- _Input for this task_
== Segment start ==

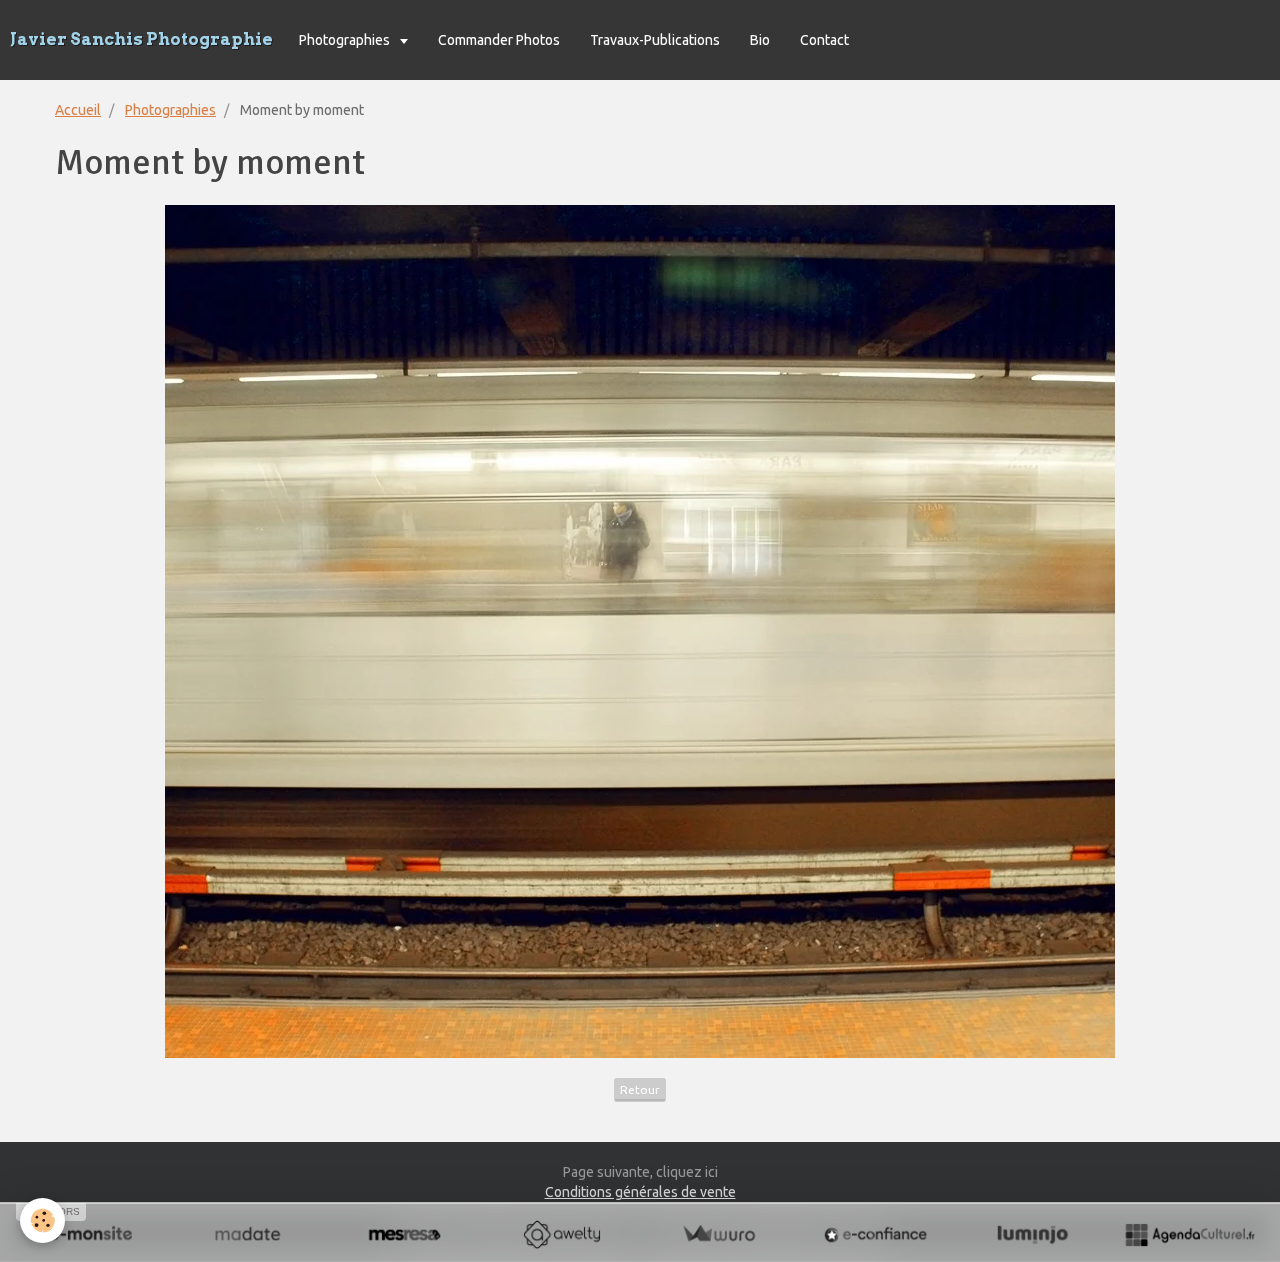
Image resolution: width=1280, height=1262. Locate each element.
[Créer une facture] (718, 1234)
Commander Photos (499, 40)
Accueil (78, 110)
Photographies (346, 40)
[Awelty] (561, 1234)
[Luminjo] (1032, 1234)
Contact (824, 40)
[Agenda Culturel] (1189, 1234)
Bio (760, 40)
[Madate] (247, 1234)
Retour (640, 1089)
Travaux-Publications (655, 40)
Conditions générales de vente (640, 1192)
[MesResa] (404, 1234)
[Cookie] (42, 1220)
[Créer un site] (90, 1234)
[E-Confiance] (875, 1234)
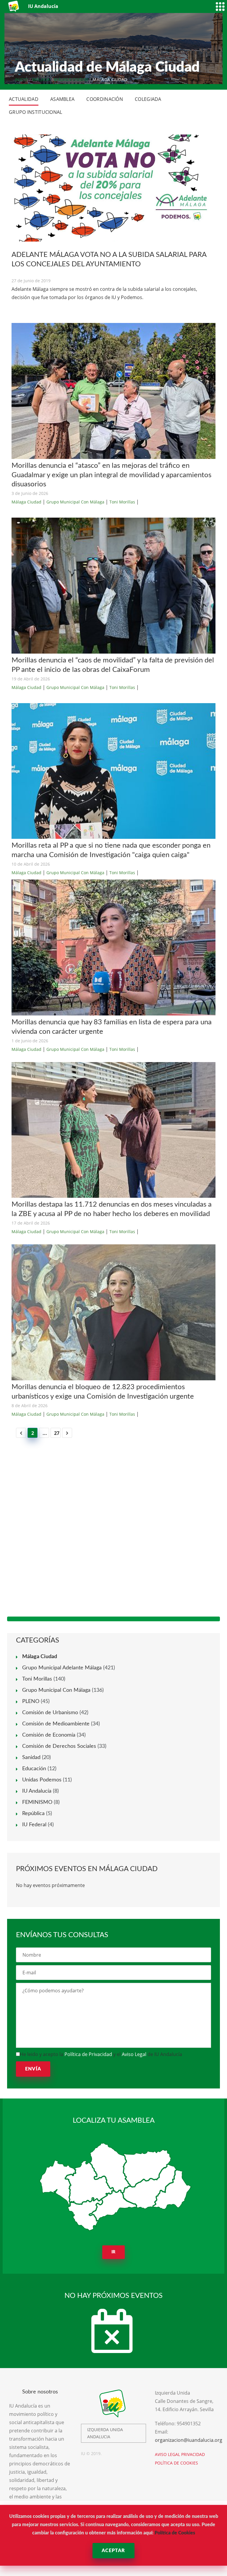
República (33, 1813)
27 (56, 1433)
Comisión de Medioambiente (56, 1724)
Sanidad (31, 1757)
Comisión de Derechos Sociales (59, 1746)
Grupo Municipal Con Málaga (75, 502)
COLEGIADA (148, 99)
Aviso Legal (134, 2054)
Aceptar (113, 2550)
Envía (33, 2069)
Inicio (21, 79)
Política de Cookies (175, 2533)
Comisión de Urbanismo (50, 1712)
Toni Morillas (122, 502)
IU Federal (34, 1824)
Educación (34, 1768)
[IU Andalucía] (14, 6)
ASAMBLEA (62, 99)
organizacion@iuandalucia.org (188, 2440)
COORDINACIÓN (104, 99)
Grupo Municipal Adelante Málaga (62, 1668)
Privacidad (193, 2454)
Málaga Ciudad (71, 79)
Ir (113, 2252)
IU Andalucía (36, 1791)
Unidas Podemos (41, 1780)
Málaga (41, 79)
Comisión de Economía (48, 1735)
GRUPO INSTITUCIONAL (35, 112)
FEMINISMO (37, 1802)
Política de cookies (176, 2463)
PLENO (30, 1701)
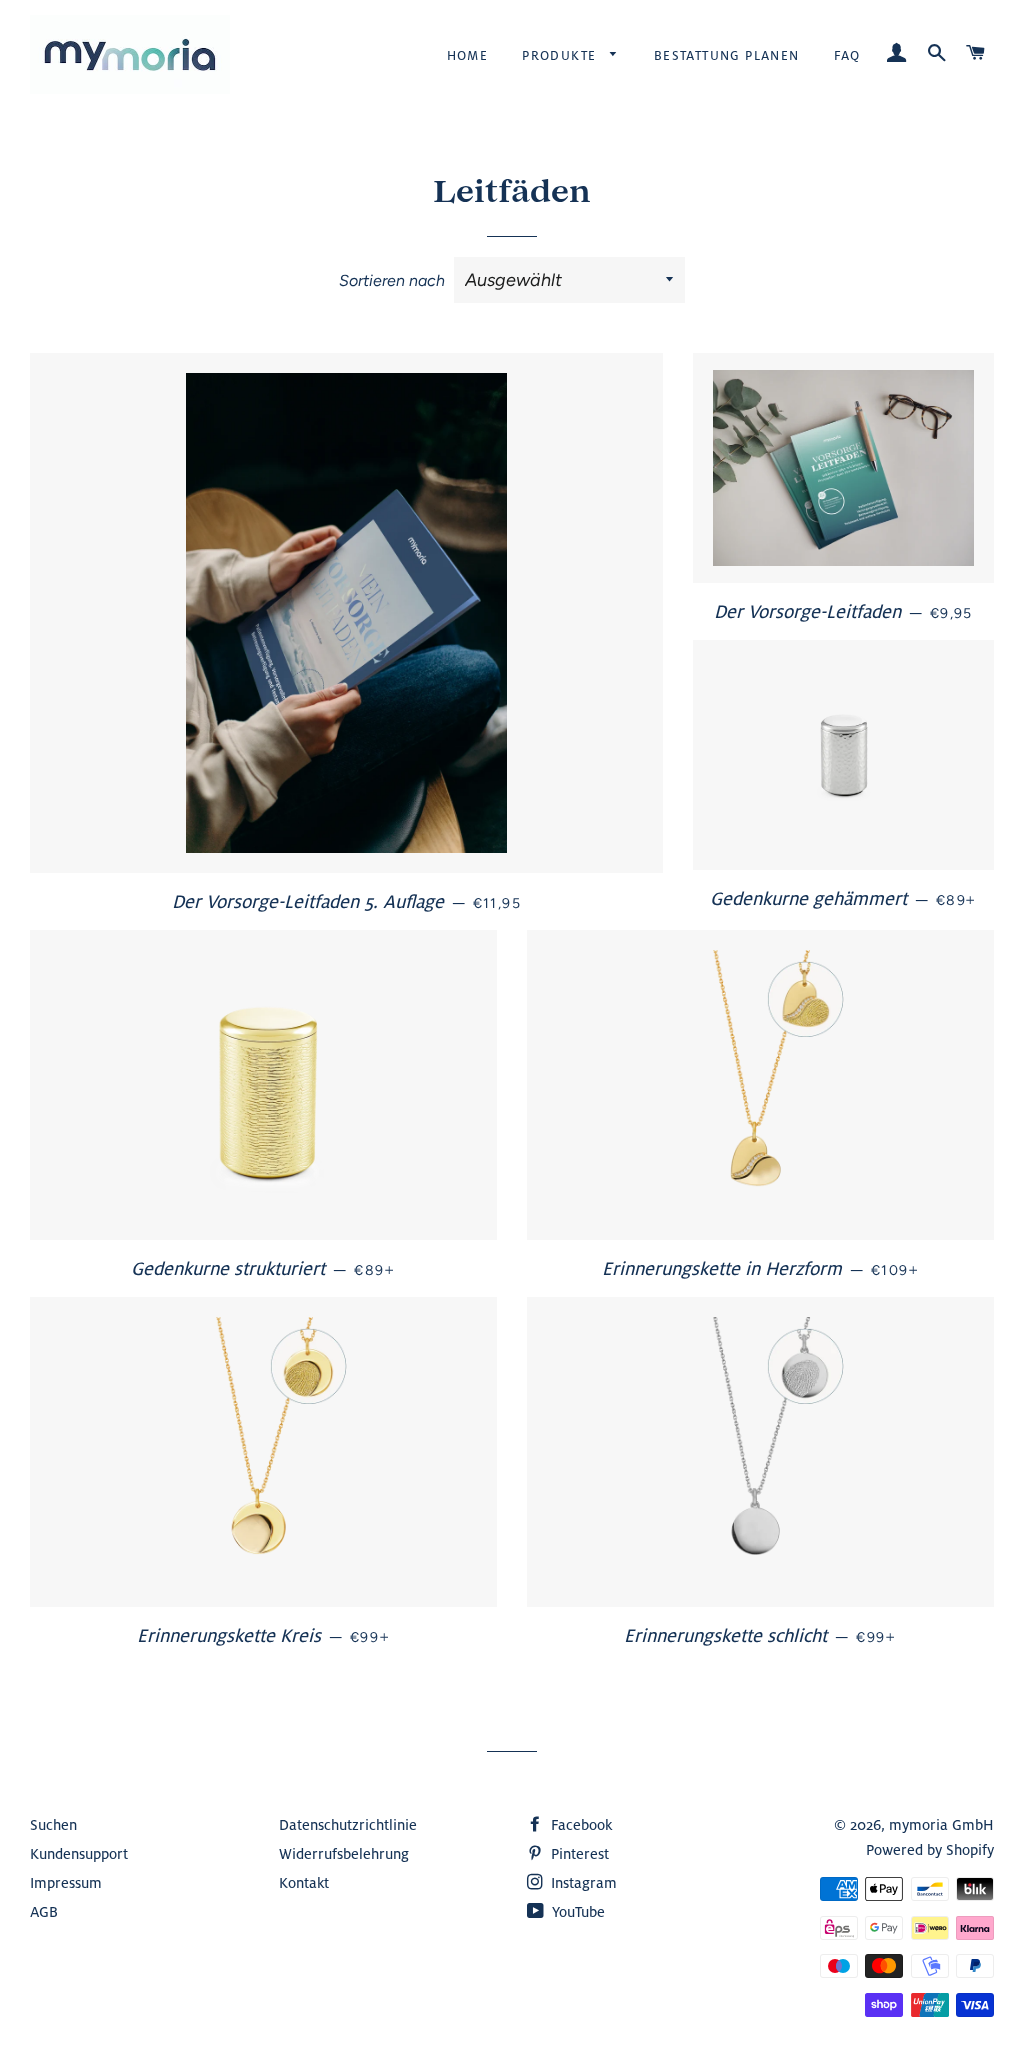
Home (468, 55)
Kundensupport (79, 1853)
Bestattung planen (727, 55)
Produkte (561, 55)
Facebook (579, 1824)
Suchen (53, 1824)
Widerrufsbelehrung (344, 1853)
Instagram (582, 1882)
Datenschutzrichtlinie (348, 1824)
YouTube (576, 1911)
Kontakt (304, 1882)
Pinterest (578, 1853)
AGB (44, 1911)
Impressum (66, 1882)
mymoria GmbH (941, 1824)
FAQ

== Segment end ==

- _What to work on_
Copy the entries above exactly, but only the stretch from the line containing "Conditions générales de vente (640, 1192)" through the line containing "Grupo Municipal Con Málaga (75, 502)". Keep both end lines; drop the pictures.

- _Task output_
Conditions générales de vente (640, 1192)
[MesResa] (404, 1234)
[Cookie] (42, 1220)
[Créer un site] (90, 1234)
[E-Confiance] (875, 1234)
República (33, 1813)
27 (56, 1433)
Comisión de Medioambiente (56, 1724)
Sanidad (31, 1757)
Comisión de Derechos Sociales (59, 1746)
Grupo Municipal Con Málaga (75, 502)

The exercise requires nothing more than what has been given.